Upon the funds being paid to it, the I.R.S. applied a portion of them on the non-allowable penalties and interest and the remainder on the allowable claim for basic tax and interest. It then filed a second amended proof of claim wherein the amount of the claim was reduced by the amount of the funds applied upon the basic tax and interest. The Trustee objected to the claim on the ground that the entire amount of the funds ordered paid to the I.R.S. should be applied on the basic tax and interest and no portion of them should be applied to the non-allowable penalties and interest. The Referee sustained the objections to the claim and upon petition for review, the District Court reversed that order. The Trustee appeals.
The question presented is whether the jurisdiction of the bankruptcy court to allow and disallow claims,2 to determine the amount and validity of tax assessments and claims,3 and to '* * * sift the circumstances surrounding any claim to see that injustice or unfairness is not done in administration of the bankrupt estate * * *',4 carries with it the power to, in effect, order the I.R.S. to apply the funds in question in a particular way. We think not. It must be remembered that those funds never became a part of the bankrupt estate and were not bankruptcy assets. The Trustee never had them in his possession. The funds were realized from the sale of property that was wholly outside of the bankrupt estate. As we said in the prior appeal, the courts of bankruptcy are '* * * courts of limited jurisdiction and their power to act must be found expressly or impliedly in the provisions of the Bankruptcy Act, * * *' (326 F.2d at 455). We find no express or implied grant of power in the Act which would authrorize the bankruptcy court to directly order the I.R.S. to apply the funds in question in a certain manner. Indeed, this was the holding in our prior opinion. It follows that the bankruptcy court has no power to do indirectly that which it cannot do directly.
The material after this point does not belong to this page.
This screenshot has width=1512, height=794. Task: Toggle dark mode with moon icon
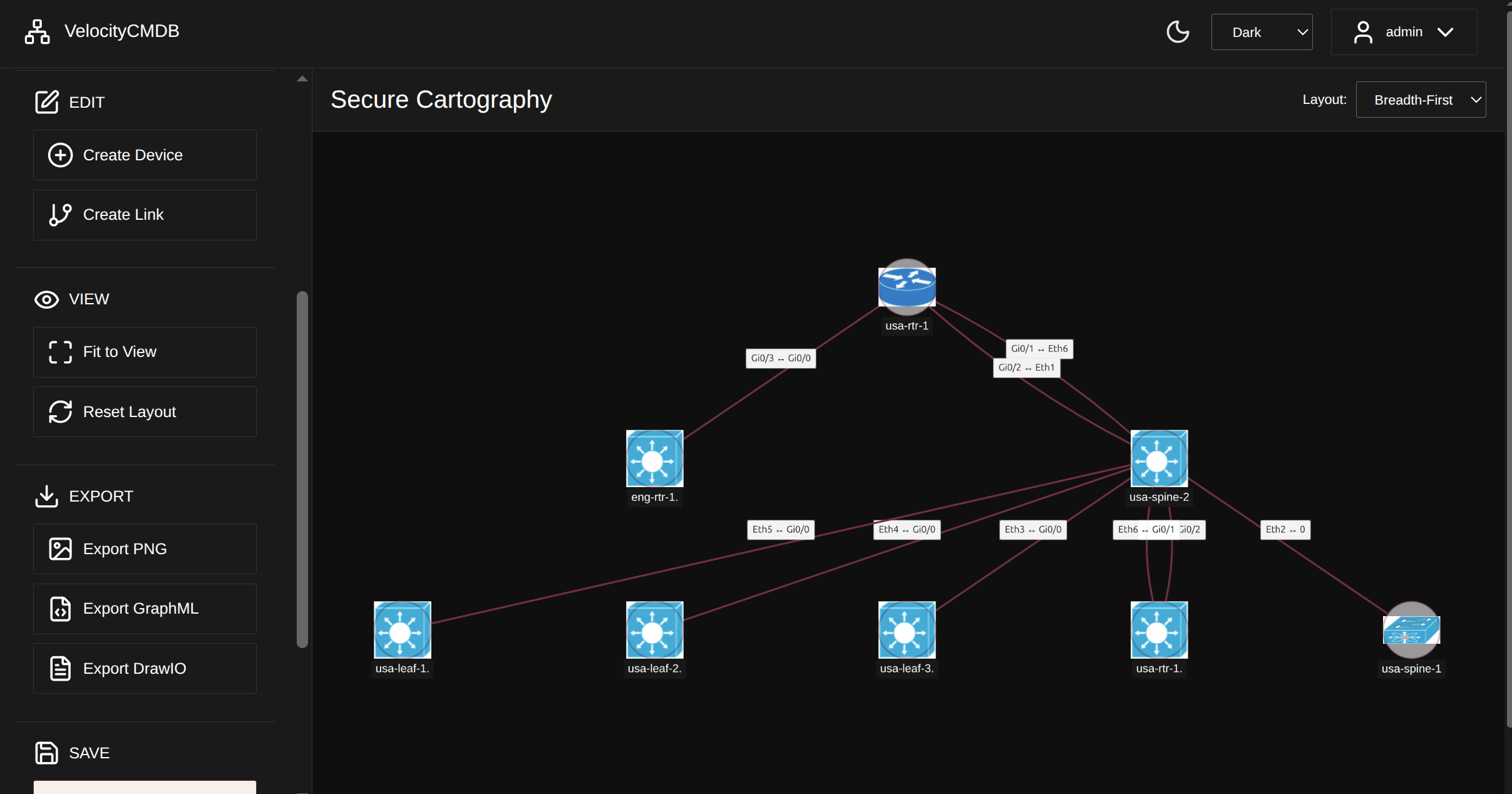tap(1177, 32)
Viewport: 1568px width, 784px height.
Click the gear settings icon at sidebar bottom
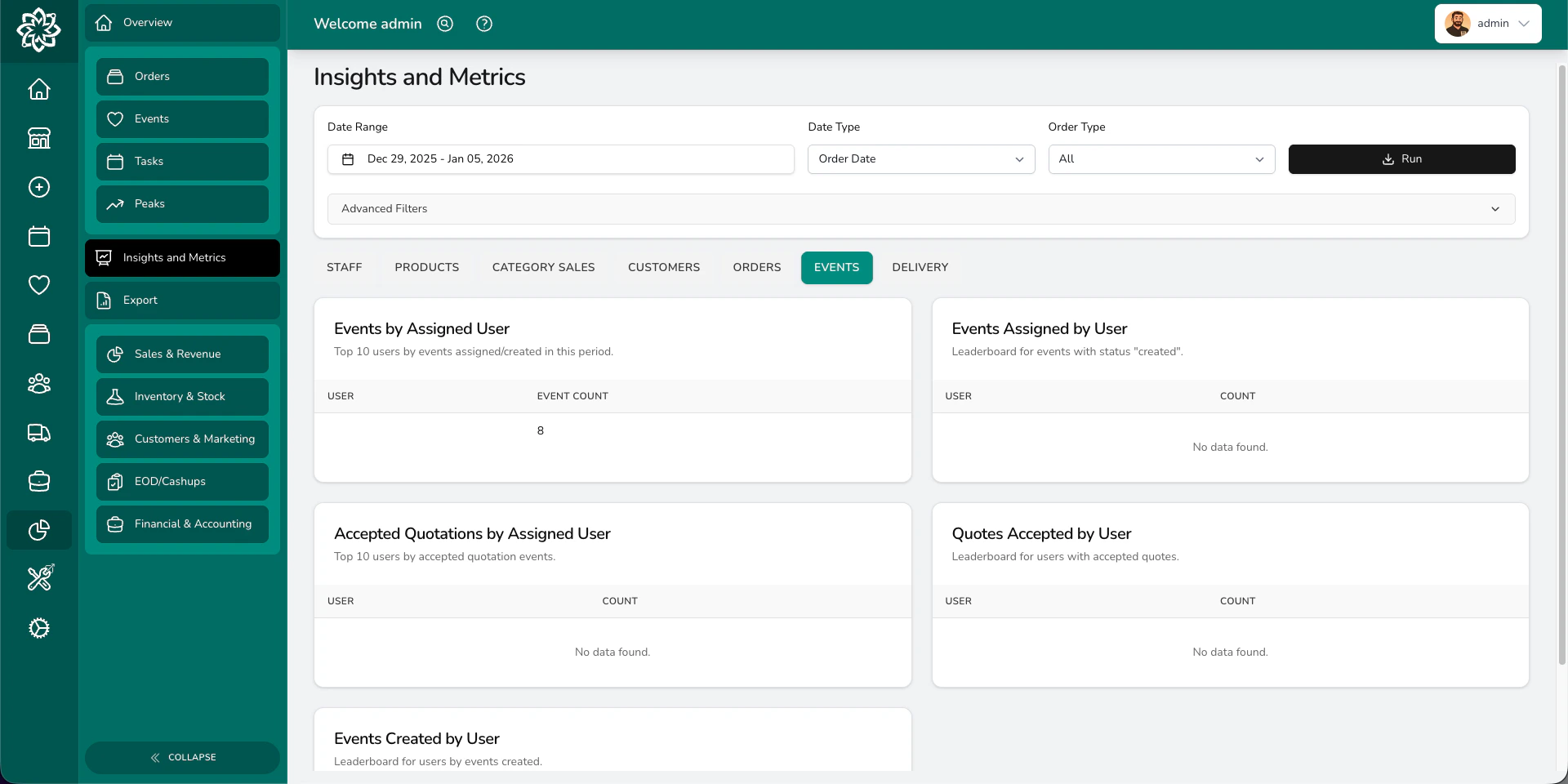[38, 628]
In short, the bankruptcy court has no jurisdiction to order the I.R.S. to apply the funds in a certain way under the guise of allowing or disallowing its claim in whole or in part.
We recognize, of course, that section 57, sub. j of the Act, 11 U.S.C.A. 93, sub. j prohibits the allowance of a tax claim against the assets of the bankrupt estate which is based upon penalties5 and, as a general rule, interest accruing after bankruptcy is not allowable.6 By the same token, tax claims and interest until the date of bankruptcy are allowable claims in the bankruptcy proceedings.7 It is clear, therefore, that the second amended claim filed by the I.R.S., based as it is upon taxes and interest to the date of bankruptcy, is an allowable claim against the bankruptcy assets. It is equally clear that the funds turned over to the I.R.S. were not assets of the bankrupt estate and, thus, they could be used to pay penalties and post-bankruptcy interest without violating the rules of Simonson v. Granquist, supra, or City of New York v. Saper, supra.